Material for this exercise START

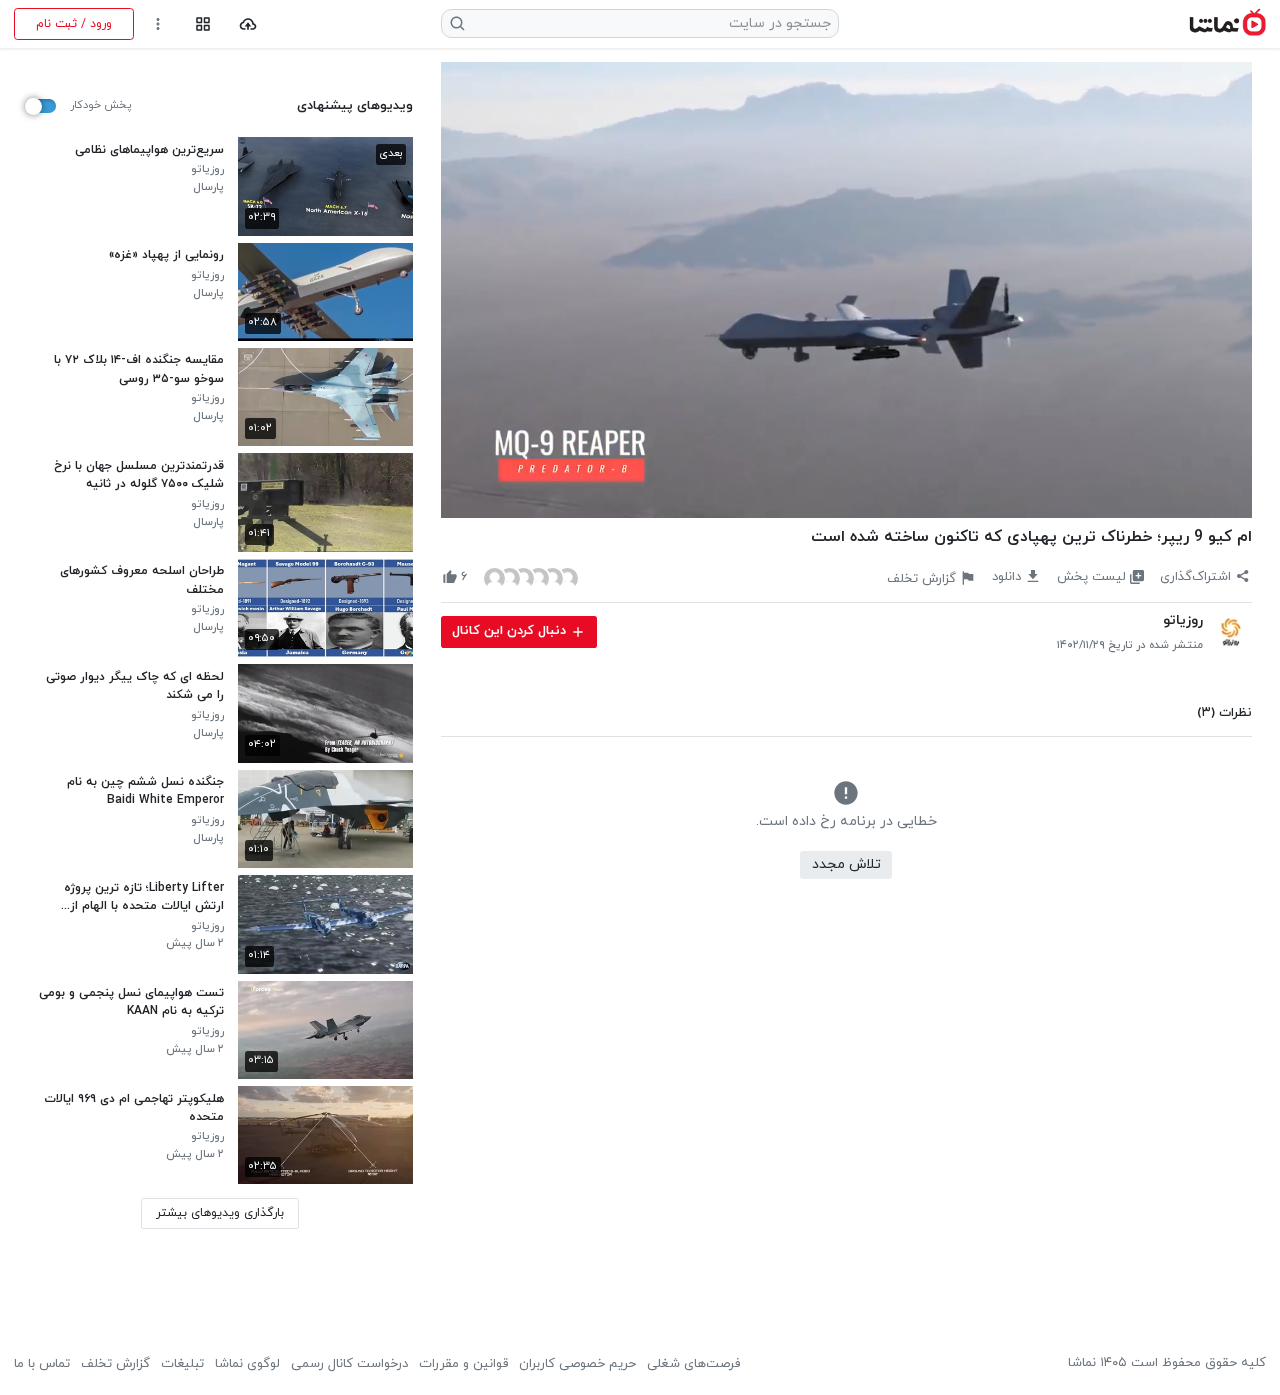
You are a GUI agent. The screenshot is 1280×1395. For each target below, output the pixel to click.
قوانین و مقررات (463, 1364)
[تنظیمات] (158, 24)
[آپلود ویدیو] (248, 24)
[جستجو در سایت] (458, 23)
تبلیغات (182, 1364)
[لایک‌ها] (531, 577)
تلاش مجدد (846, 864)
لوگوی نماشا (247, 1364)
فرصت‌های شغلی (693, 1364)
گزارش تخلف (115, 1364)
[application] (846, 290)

Material for this exercise END
Material for this exercise START

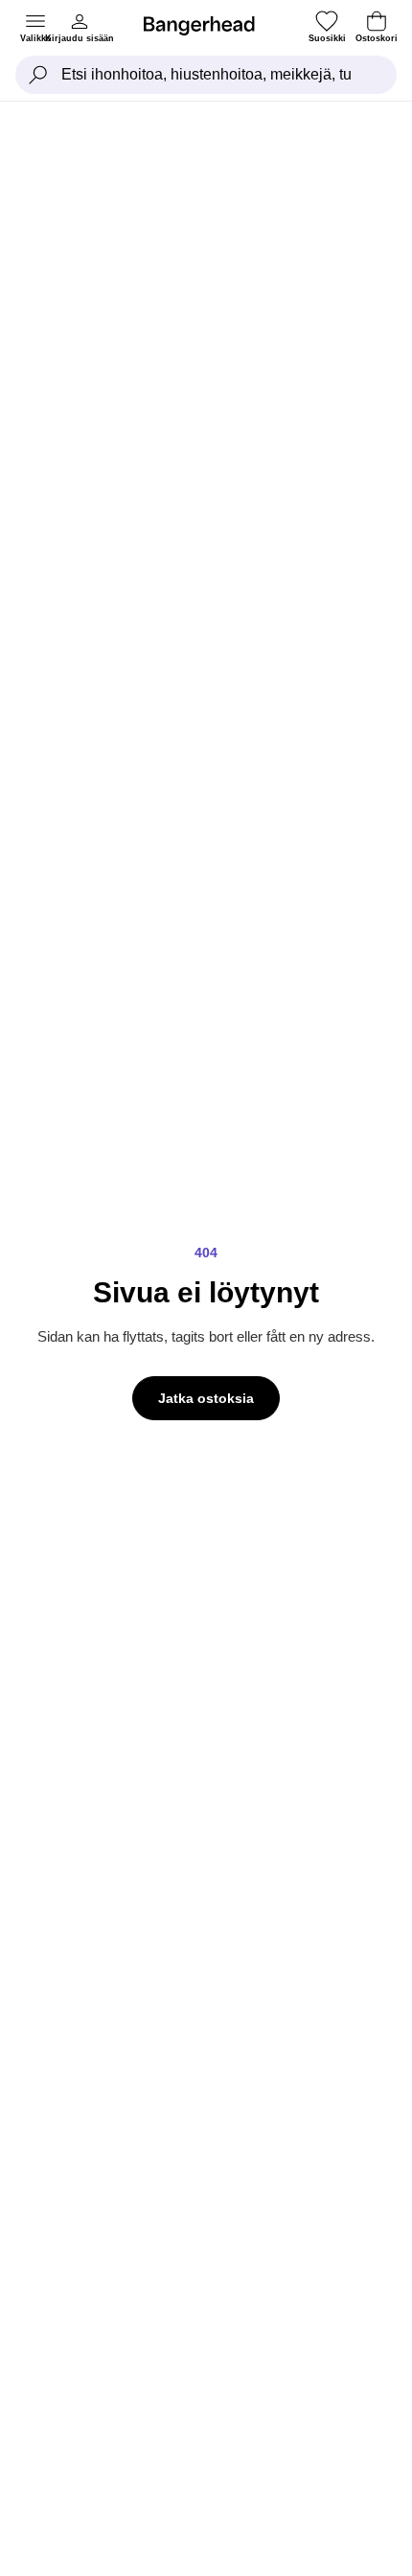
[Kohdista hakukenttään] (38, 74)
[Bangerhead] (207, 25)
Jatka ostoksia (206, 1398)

Material for this exercise END

From the listing above, output exactly the run of lines that starts with the line containing "You are a GUI" and ends with the line containing "[application] (846, 290)".

You are a GUI agent. The screenshot is 1280×1395. For each target below, output the pixel to click.
قوانین و مقررات (463, 1364)
[تنظیمات] (158, 24)
[آپلود ویدیو] (248, 24)
[جستجو در سایت] (458, 23)
تبلیغات (182, 1364)
[لایک‌ها] (531, 577)
تلاش مجدد (846, 864)
لوگوی نماشا (247, 1364)
فرصت‌های شغلی (693, 1364)
گزارش تخلف (115, 1364)
[application] (846, 290)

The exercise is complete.